__Exercise materials__
──────────────────────────────
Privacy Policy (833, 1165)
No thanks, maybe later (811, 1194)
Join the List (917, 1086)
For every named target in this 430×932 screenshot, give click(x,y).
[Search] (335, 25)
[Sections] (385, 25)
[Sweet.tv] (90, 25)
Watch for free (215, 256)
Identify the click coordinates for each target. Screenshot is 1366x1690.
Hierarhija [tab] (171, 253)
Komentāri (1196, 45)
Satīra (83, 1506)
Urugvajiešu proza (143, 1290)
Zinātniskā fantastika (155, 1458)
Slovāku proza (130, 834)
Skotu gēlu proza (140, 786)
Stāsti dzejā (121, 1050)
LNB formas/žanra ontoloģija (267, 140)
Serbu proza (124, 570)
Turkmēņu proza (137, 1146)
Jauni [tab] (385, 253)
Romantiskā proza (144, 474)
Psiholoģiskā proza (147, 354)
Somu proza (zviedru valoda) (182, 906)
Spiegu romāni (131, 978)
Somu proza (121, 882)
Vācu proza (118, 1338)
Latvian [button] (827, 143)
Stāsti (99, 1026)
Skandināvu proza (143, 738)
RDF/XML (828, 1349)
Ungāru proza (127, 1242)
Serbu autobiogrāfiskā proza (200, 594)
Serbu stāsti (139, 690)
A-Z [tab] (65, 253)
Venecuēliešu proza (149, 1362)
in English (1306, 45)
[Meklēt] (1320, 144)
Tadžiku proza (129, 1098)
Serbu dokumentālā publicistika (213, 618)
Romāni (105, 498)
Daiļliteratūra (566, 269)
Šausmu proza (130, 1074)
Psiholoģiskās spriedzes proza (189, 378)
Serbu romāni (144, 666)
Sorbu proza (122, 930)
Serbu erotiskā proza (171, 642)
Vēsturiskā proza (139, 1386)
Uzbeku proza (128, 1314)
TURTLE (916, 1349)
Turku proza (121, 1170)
──────────────────────────────
__Task statement__
One stretch of the lines above is wanted, from the line that contains "[Search] (335, 25)" through the line that contains "Somu proza (121, 882)". Output it exactly.

__Written response__
[Search] (335, 25)
[Sections] (385, 25)
[Sweet.tv] (90, 25)
Watch for free (215, 256)
Identify the click coordinates for each target. Screenshot is 1366x1690.
Hierarhija [tab] (171, 253)
Komentāri (1196, 45)
Satīra (83, 1506)
Urugvajiešu proza (143, 1290)
Zinātniskā fantastika (155, 1458)
Slovāku proza (130, 834)
Skotu gēlu proza (140, 786)
Stāsti dzejā (121, 1050)
LNB formas/žanra ontoloģija (267, 140)
Serbu proza (124, 570)
Turkmēņu proza (137, 1146)
Jauni [tab] (385, 253)
Romantiskā proza (144, 474)
Psiholoģiskā proza (147, 354)
Somu proza (zviedru valoda) (182, 906)
Spiegu romāni (131, 978)
Somu proza (121, 882)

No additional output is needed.